In a nutshell: Developers were supposed to be among the biggest beneficiaries of the generative AI hype as special tools made churning out code faster and easier. But according to a recent study from Uplevel, a firm that analyzes coding metrics, the productivity gains aren't materializing – at least not yet.

The study tracked around 800 developers, comparing their output with and without GitHub's Copilot coding assistant over three-month periods. Surprisingly, when measuring key metrics like pull request cycle time and throughput, Uplevel found no meaningful improvements for those using Copilot.

Matt Hoffman, a data analyst at Uplevel, explained to the publication CIO that their team initially thought that developers would be able to write more code and the defect rate might actually go down because developers were using AI tools to help review code before submitting it. But their findings defied those expectations.

In fact, the study found that developers using Copilot introduced 41% more bugs into their code, according to CIO. Uplevel also saw no evidence that the AI assistant was helping prevent developer burnout.

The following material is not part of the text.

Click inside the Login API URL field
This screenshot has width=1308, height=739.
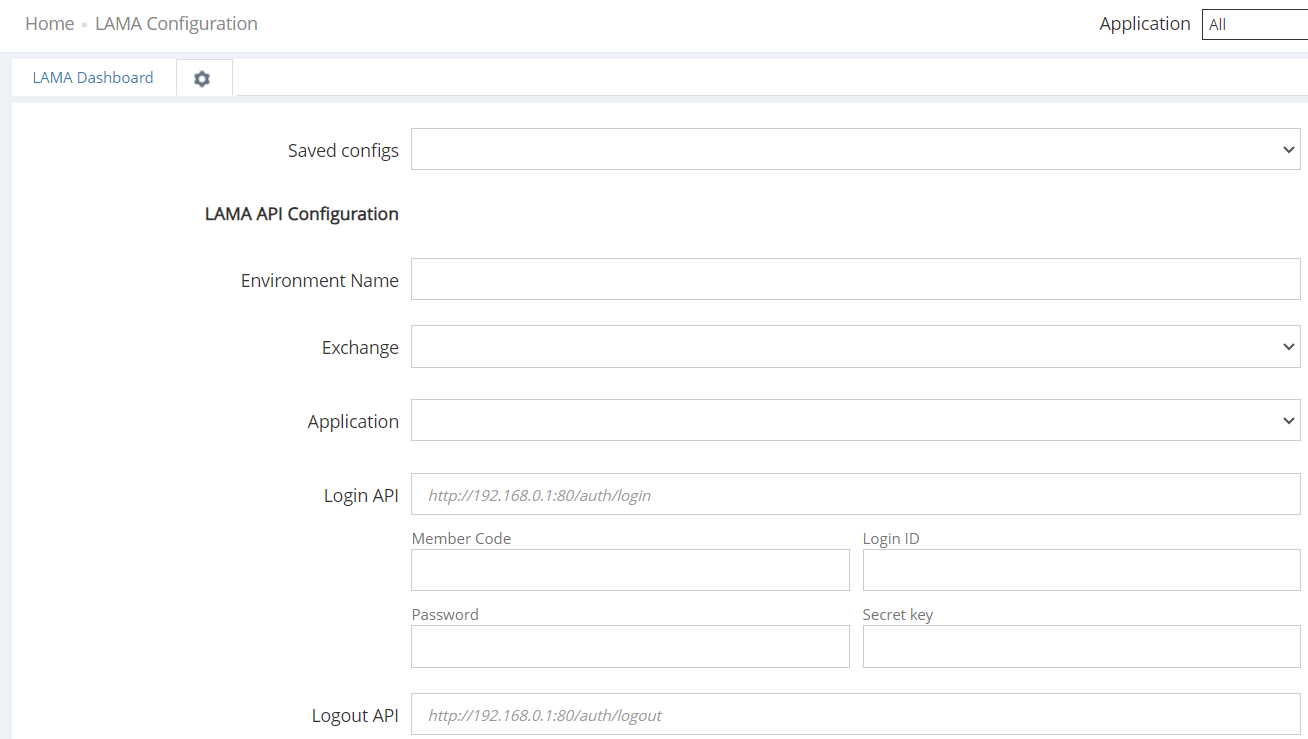pos(855,495)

The revelations counter claims from Copilot's makers at GitHub and other vocal AI coding tool proponents about massive productivity boosts. A GitHub-sponsored study earlier claimed developers wrote code 55% faster with Copilot's aid.

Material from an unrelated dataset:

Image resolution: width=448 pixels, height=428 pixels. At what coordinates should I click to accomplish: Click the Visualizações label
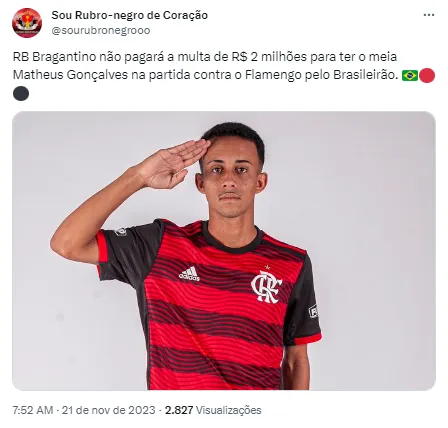tap(228, 410)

Developers could indeed be seeing positive results, given that a report from Copilot's early days showed nearly 30% of new code involved AI assistance – a number that has likely grown. However, another possibility behind the increase usage is coders developing a dependency and turning lazy.

Out in the field, the experience with AI coding assistants has been mixed so far. At custom software firm Gehtsoft USA, CEO Ivan Gekht told CIO that they've found the AI-generated code challenging to understand and debug, making it more efficient to simply rewrite from scratch sometimes.

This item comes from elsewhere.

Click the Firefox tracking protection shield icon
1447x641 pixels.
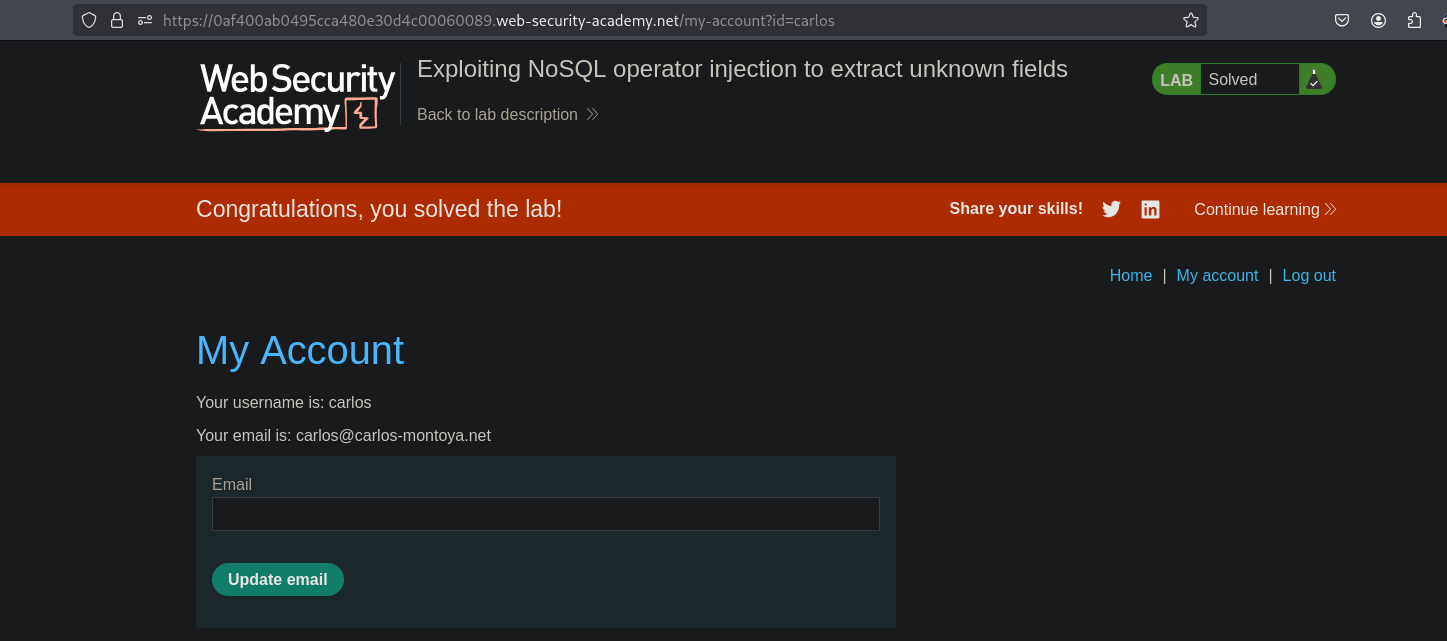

A study from last year where ChatGPT got over half of the asked programming questions wrong seems to back his observations, though the chatbot has improved considerably since then with multiple updates.

Gekht added that software development is "90% brain function – understanding the requirements, designing the system, and considering limitations and restrictions," while converting all this into code is the simpler part of the job.

However, at cloud provider Innovative Solutions, CTO Travis Rehl reported stellar results, with developer productivity increasing up to three times thanks to tools like Claude Dev and Copilot.

The conflicting accounts highlight that we're probably still in the early days for AI coding assistants. But with the tools advancing rapidly, who knows where they are headed down the line?